## [Exercise data]

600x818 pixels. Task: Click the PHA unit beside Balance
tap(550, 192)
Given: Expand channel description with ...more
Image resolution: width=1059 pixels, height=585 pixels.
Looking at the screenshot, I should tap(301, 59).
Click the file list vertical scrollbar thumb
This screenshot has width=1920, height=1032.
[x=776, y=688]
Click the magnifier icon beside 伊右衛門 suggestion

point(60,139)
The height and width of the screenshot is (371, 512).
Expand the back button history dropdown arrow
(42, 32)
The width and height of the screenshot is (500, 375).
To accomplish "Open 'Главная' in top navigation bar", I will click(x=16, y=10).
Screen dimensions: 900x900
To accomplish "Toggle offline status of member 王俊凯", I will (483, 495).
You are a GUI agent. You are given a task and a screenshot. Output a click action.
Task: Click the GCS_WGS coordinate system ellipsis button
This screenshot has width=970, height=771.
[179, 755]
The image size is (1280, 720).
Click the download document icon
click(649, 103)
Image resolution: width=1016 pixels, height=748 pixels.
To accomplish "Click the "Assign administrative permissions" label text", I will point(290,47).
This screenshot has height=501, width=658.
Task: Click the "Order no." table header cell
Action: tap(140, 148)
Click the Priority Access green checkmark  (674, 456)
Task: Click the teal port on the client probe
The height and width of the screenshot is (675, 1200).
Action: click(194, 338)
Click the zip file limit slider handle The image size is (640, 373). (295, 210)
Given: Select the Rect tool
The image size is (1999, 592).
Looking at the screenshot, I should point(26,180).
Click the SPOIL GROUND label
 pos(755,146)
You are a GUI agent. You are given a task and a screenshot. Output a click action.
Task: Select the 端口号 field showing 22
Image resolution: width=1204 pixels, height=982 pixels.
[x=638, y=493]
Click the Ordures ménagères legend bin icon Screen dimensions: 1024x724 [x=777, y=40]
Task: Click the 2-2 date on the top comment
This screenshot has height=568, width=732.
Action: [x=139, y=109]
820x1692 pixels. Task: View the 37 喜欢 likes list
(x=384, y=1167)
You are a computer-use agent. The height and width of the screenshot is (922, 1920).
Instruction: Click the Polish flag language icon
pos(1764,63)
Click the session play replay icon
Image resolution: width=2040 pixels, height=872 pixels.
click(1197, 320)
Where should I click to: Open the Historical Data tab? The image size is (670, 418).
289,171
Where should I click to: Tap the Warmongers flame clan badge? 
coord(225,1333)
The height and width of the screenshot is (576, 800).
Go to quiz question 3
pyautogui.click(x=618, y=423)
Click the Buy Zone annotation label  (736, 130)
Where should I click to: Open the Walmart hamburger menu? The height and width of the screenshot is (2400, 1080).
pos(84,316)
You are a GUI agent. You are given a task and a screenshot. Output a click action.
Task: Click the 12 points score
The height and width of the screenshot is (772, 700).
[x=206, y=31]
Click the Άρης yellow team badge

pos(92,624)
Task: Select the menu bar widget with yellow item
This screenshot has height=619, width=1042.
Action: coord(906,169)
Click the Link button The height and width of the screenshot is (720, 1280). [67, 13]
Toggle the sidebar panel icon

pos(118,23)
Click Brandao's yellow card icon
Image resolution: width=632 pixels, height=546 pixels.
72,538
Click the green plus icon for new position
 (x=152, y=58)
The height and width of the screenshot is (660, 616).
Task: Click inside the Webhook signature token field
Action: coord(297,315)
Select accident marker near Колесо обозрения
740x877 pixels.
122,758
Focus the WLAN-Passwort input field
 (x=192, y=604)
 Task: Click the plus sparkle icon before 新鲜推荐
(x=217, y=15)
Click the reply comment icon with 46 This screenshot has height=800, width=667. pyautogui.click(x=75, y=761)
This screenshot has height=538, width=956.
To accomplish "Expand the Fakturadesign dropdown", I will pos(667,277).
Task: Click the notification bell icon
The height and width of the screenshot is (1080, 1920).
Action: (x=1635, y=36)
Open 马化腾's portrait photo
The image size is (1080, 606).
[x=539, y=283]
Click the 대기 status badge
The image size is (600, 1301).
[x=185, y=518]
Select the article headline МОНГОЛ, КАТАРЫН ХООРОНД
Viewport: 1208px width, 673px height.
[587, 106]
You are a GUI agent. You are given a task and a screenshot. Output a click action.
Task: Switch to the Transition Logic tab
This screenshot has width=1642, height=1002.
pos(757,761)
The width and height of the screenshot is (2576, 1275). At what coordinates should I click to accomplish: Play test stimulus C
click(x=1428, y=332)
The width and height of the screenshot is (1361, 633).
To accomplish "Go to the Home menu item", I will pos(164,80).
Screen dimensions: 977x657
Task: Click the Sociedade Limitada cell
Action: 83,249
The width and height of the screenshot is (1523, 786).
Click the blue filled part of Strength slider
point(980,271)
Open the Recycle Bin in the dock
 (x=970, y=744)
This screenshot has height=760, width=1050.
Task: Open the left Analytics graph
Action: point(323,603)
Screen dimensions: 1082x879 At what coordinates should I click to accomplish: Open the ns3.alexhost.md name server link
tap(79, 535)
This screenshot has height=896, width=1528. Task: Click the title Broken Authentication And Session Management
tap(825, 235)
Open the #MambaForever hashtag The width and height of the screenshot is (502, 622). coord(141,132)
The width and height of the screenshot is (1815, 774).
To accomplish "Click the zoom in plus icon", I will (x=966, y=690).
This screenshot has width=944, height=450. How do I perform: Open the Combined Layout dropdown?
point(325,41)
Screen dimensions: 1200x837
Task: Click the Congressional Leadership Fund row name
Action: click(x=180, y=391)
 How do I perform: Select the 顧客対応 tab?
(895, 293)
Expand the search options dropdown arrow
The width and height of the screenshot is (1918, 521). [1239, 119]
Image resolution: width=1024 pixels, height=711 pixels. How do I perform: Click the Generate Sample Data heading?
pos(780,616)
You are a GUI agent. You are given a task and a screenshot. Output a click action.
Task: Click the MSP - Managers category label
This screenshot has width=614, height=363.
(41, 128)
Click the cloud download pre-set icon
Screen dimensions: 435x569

## [Problem details]
Using the records above, repeat exactly the lines from the first one through the line with "The height and width of the screenshot is (371, 512).".

## [Result of this task]
600x818 pixels. Task: Click the PHA unit beside Balance
tap(550, 192)
Given: Expand channel description with ...more
Image resolution: width=1059 pixels, height=585 pixels.
Looking at the screenshot, I should tap(301, 59).
Click the file list vertical scrollbar thumb
This screenshot has width=1920, height=1032.
[x=776, y=688]
Click the magnifier icon beside 伊右衛門 suggestion

point(60,139)
The height and width of the screenshot is (371, 512).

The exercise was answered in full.